I’d heard a lot of good things about ARCHER AND ARMSTRONG (by Fred van Lente and Clayton Henry) and the first TPB, The Michelangelo Code, lives up to the press clippings. Obadiah Archer is a devoutly dedicated assassin trained by his parents’ right-wing Christian cult to serve God by destroying an ancient, immortal hero for his crimes and recovering the mysterious McGuffin he hid. Armstrong is the boozing, party animal who knows Armstrong’s parents are up to no good and that it’s better if nobody recovers the artifact. Can two unlikely good guys find common ground? Yes, that kind of straight man/wild man team up is familiar, but it’s really fun here, as are the constant jokes about Armstrong’s immortal experiences. I look forward to getting V2.
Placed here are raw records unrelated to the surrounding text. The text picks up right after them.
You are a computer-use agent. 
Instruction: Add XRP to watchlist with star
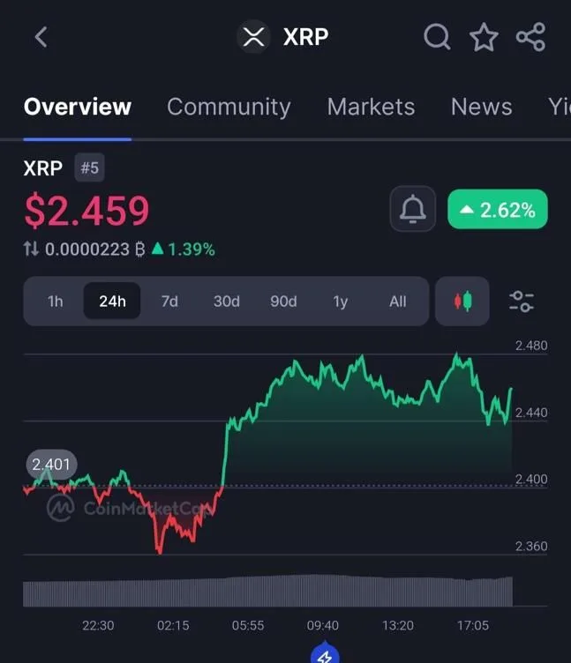point(484,37)

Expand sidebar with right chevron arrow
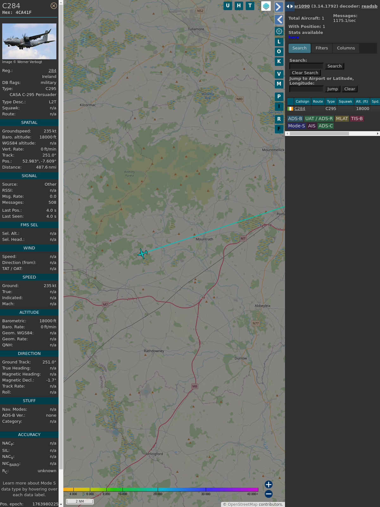[279, 7]
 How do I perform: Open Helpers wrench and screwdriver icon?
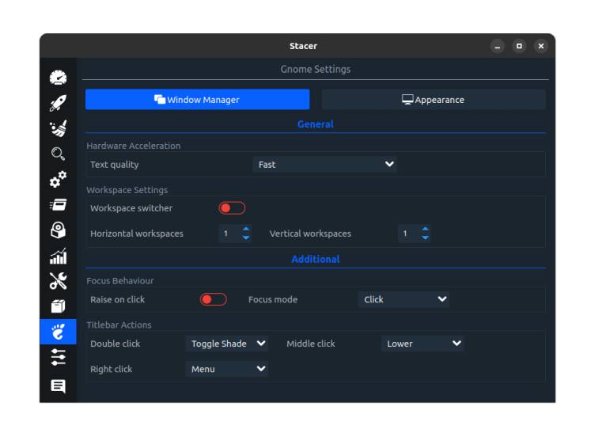point(58,281)
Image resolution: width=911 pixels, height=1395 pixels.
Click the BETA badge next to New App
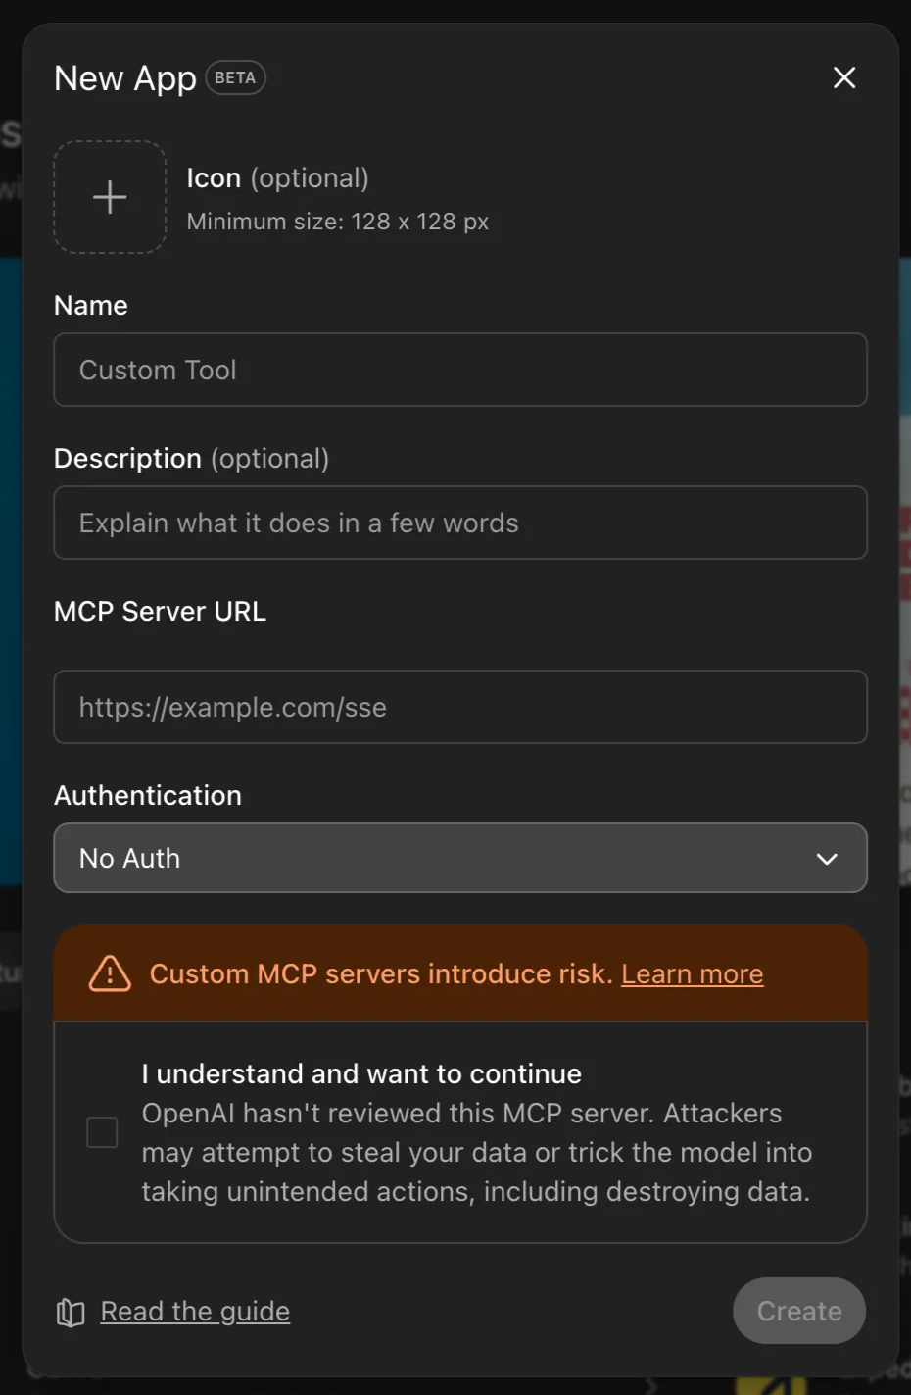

HEIRS TO FORGOTTEN KINGDOMS: Journeys Into the Disappearing Religions of the Middle East by British diplomat Gerard Russell looks at the lifestyle, traditions and religious beliefs of Copts, Zoroastrians, Alewites, Mandaeans, Yazdis, Druze, Samaritans and other fringe faiths that after years of survival are struggling not only with Islamic extremism (a lot of the issues the minorities are dealing with reminded me of Invisible Countries’ discussion of how ethnostates are made) but the loss of countless members of the faith to immigration (writing in 2014, Russell’s tentative optimism about the progress some of them were making in the U.S. looks depressingly dated now). On top of which some of them eschew written texts or keep the Great Truth hidden from all but initiates, making it even harder to preserve the faith. The book mixes historical detail with Russell’s personal encounters with believers and doesn’t always get the balance right (at times it’s pure travelog) but overall interesting.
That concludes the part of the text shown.